Even before the earthquake, life in the Central Plateau wasn’t easy. Now, prices for food have risen, and potable water and other resources are even scarcer with the influx of new residents. This income will help them better meet their families’ basic needs for food and other necessities.

When we arrive at Sarazin, there is a large crowd under two large, shady mango trees in the front yard of a house with a full porch that has a decorative woodcut trim. This is a lakou — Creole for “backyard.” A lakou is common living arrangement in the countryside, where 5-7 households are clustered together with a shared space between them. Generally lakou are made up of families who know each other well, have been friends for years.

In the middle of the gathering, a young man sits at a small table covered with a magenta tablecloth — a community member, he is moderating the discussion. There’s something of the showman to his manner and wide-brimmed straw hat.

The community members are all seated quietly under the tree, and at some point they all get up at once and move and I see that they are sitting on a bleacher, planks of wood running across a very simple frame. They have four chairs lined up for us sit on at the front, the typical Haitian kind with cane seat and thick rough hewn frame. There are young and old in the crowd, but not many children. The children who are present are on the fringes and very quiet. When introductions are made, everyone claps and says their own greeting in unison.

There is a special quality to this gathering that I can’t quite place. There is something very old about it — a sense maybe of how long gatherings like these have happened in this very spot. The air is dense and hot, and the colors of everyone’s clothes and the leaves above and the smooth dirt below are deep and vivid. It’s quiet, except for the passing bus or motorcycle on the road. In the background are high mountains, green now with the recent rain.

Anderson, one of our Central Plateau team members, explains to the group what Mercy Corps is and how we can help the community. He talks about the displaced people from Port-au-Prince who are now here, and how it has made conditions. He offers examples of what kind of improvement project they could do: they could work on an irrigation project or build a road. The community will need to decide, and then Mercy Corps will pay them for 30 days to complete the project.

Anderson tells them that one person from each family will participate in the cash-for-work program, and a young woman speaks up from the crowd. All are silent while she is talking. Her voice rings out strong and forceful, making the argument that they have large families and every brother and sister has separate needs within that family, it’s not fair to just choose one person. Everyone claps loudly after she finishes, in agreement. It’s a slight misunderstanding: Anderson explains that we consider each set of parents with children a family group — smaller family groups than they might have been thinking. Everyone seems to find that definition fair, heads nod.
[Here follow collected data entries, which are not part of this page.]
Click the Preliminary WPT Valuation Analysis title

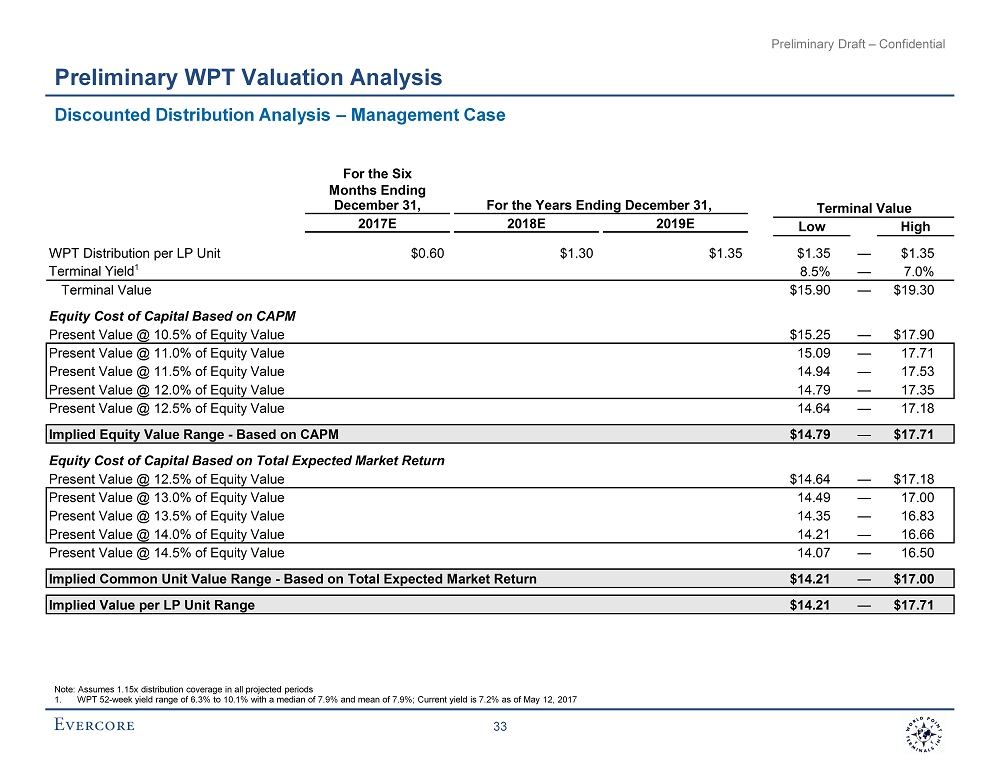(x=248, y=77)
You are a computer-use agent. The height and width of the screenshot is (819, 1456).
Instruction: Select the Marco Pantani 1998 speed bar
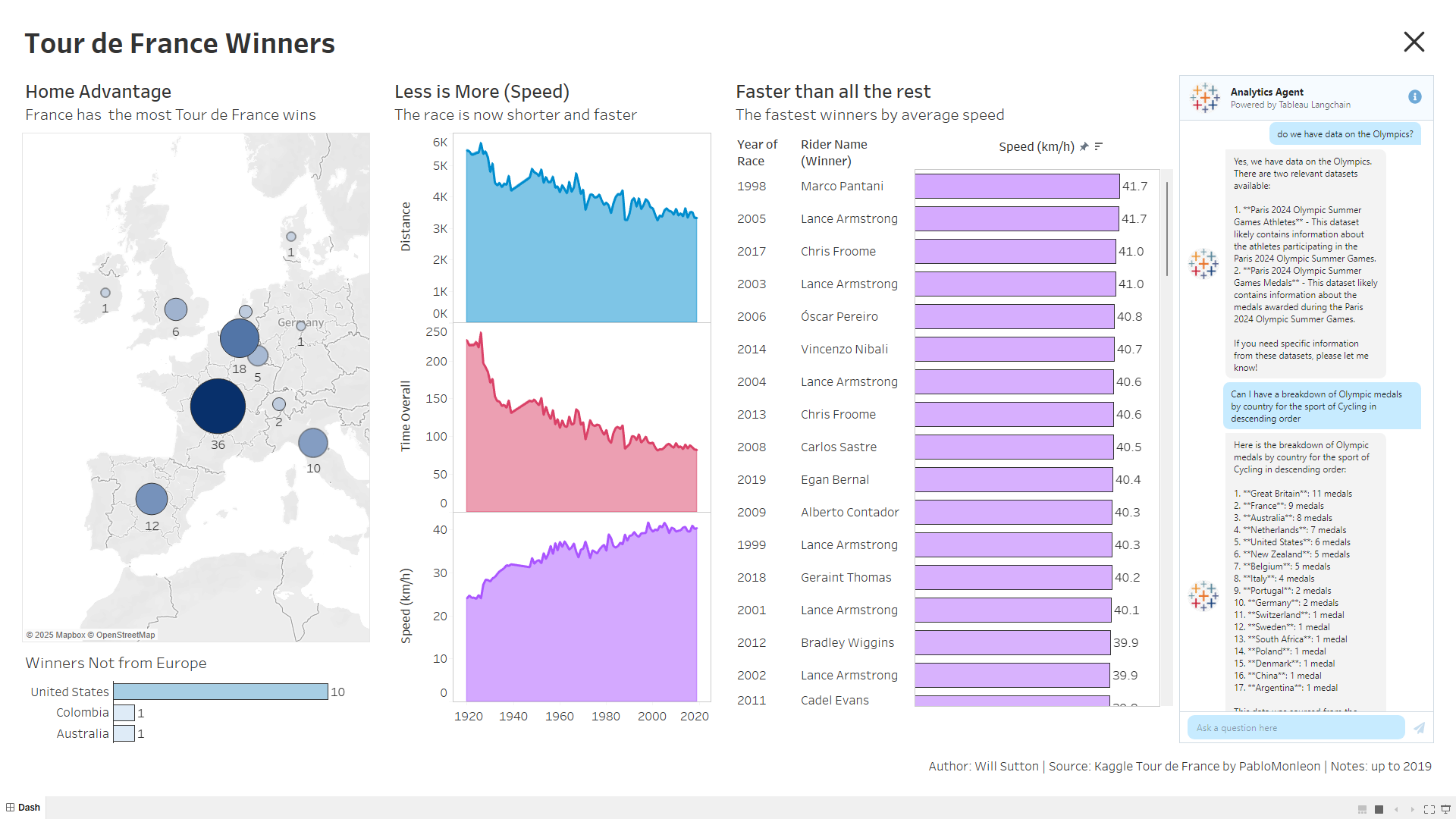point(1016,187)
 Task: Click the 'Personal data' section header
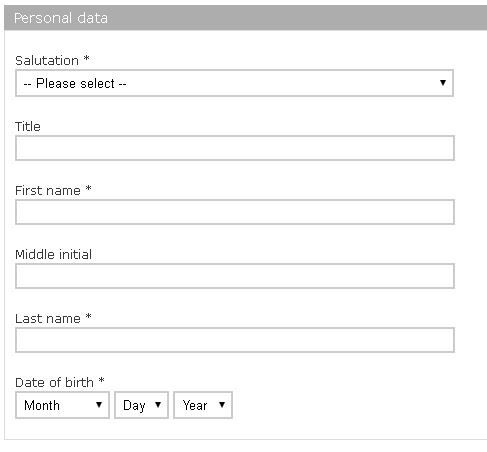(61, 18)

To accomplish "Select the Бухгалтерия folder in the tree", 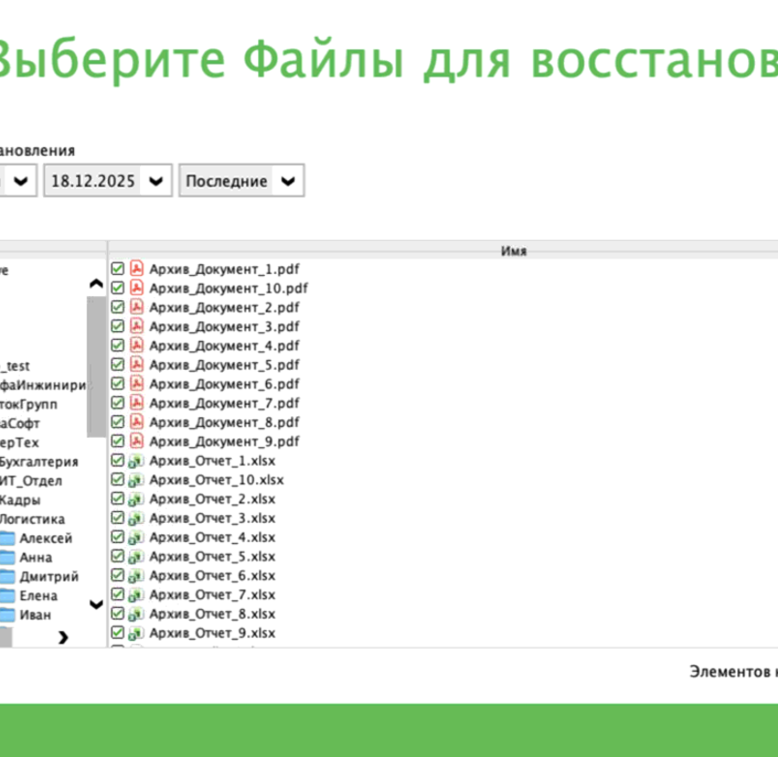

A small black and white speckled chicken walks into the middle of the meeting space, looks around at us curiously and starts to groom itself, burying its head under its wing.

A man speaks. He says that two possible projects they could do is to clean an irrigation canal, or they could fix a road. He asks, “Which one should we do?”

Anderson says it’s up to the community to prioritize their own projects, and decide amongst themselves what they would like to do. There is a stir in the crowd, as they take this in. The meeting breaks up. Next the community will meet independently and choose for themselves what they would like to do.

I notice there are bromeliads — air plants — growing in the mango trees. There is a lush richness here that I’ve never experienced before, from the depth of color in the leaves and earth, and in the certain strength of the people around me.